> **Your task**: Copy the lines of the records below without alteration, everything from the line containing "Open the Default Language dropdown" down to the line containing "Looking at the screenshot, I should click(322, 387).", with both of those lines included.

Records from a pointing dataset
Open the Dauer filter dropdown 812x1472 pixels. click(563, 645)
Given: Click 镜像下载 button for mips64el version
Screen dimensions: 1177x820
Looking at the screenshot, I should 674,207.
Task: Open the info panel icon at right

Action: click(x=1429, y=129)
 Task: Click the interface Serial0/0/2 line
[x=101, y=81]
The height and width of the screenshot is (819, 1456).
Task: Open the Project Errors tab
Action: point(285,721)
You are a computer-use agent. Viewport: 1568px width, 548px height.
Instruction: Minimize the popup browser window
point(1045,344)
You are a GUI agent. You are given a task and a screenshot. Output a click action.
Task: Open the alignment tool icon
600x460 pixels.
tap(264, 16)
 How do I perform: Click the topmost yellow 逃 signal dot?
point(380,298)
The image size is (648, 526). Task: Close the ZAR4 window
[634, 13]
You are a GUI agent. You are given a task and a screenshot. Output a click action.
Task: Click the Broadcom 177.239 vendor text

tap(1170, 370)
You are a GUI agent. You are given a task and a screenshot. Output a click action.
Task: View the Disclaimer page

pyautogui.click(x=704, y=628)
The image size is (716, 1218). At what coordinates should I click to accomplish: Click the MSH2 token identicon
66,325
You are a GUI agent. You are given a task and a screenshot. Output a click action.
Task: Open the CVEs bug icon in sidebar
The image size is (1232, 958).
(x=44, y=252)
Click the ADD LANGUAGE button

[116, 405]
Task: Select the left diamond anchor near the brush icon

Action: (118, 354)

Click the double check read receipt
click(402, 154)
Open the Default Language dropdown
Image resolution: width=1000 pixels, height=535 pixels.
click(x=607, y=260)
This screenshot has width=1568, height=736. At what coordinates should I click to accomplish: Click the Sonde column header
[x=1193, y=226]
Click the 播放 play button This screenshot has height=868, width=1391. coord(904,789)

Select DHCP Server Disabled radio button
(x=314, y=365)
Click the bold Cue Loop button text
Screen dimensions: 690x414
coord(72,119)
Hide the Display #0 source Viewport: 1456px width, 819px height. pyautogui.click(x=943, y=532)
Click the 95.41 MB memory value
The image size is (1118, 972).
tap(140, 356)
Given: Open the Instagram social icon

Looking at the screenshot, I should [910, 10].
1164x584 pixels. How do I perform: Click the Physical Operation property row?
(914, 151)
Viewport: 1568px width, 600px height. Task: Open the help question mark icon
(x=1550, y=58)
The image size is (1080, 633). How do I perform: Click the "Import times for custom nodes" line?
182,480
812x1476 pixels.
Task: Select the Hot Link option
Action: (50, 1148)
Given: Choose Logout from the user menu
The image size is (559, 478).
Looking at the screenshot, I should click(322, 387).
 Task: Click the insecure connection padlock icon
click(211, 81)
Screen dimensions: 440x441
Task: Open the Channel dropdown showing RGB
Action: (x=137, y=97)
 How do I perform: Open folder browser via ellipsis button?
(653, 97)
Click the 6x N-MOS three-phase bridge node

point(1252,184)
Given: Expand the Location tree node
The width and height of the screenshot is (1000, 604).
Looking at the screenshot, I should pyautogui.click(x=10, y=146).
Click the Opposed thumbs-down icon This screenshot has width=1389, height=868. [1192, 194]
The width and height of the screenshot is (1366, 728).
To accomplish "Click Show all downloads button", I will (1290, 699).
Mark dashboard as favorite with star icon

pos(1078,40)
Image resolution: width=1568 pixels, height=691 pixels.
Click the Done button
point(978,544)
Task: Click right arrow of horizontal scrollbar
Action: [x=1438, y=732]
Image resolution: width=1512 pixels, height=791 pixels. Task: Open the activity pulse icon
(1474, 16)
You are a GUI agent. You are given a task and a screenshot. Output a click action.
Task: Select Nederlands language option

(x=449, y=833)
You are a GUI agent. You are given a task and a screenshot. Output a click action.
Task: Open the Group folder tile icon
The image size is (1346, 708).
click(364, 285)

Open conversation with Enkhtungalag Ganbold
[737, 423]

> **Written response**:
Open the Default Language dropdown
Image resolution: width=1000 pixels, height=535 pixels.
click(x=607, y=260)
This screenshot has width=1568, height=736. At what coordinates should I click to accomplish: Click the Sonde column header
[x=1193, y=226]
Click the 播放 play button This screenshot has height=868, width=1391. coord(904,789)

Select DHCP Server Disabled radio button
(x=314, y=365)
Click the bold Cue Loop button text
Screen dimensions: 690x414
coord(72,119)
Hide the Display #0 source Viewport: 1456px width, 819px height. pyautogui.click(x=943, y=532)
Click the 95.41 MB memory value
The image size is (1118, 972).
tap(140, 356)
Given: Open the Instagram social icon

Looking at the screenshot, I should [910, 10].
1164x584 pixels. How do I perform: Click the Physical Operation property row?
(914, 151)
Viewport: 1568px width, 600px height. Task: Open the help question mark icon
(x=1550, y=58)
The image size is (1080, 633). How do I perform: Click the "Import times for custom nodes" line?
182,480
812x1476 pixels.
Task: Select the Hot Link option
Action: (50, 1148)
Given: Choose Logout from the user menu
The image size is (559, 478).
Looking at the screenshot, I should click(322, 387).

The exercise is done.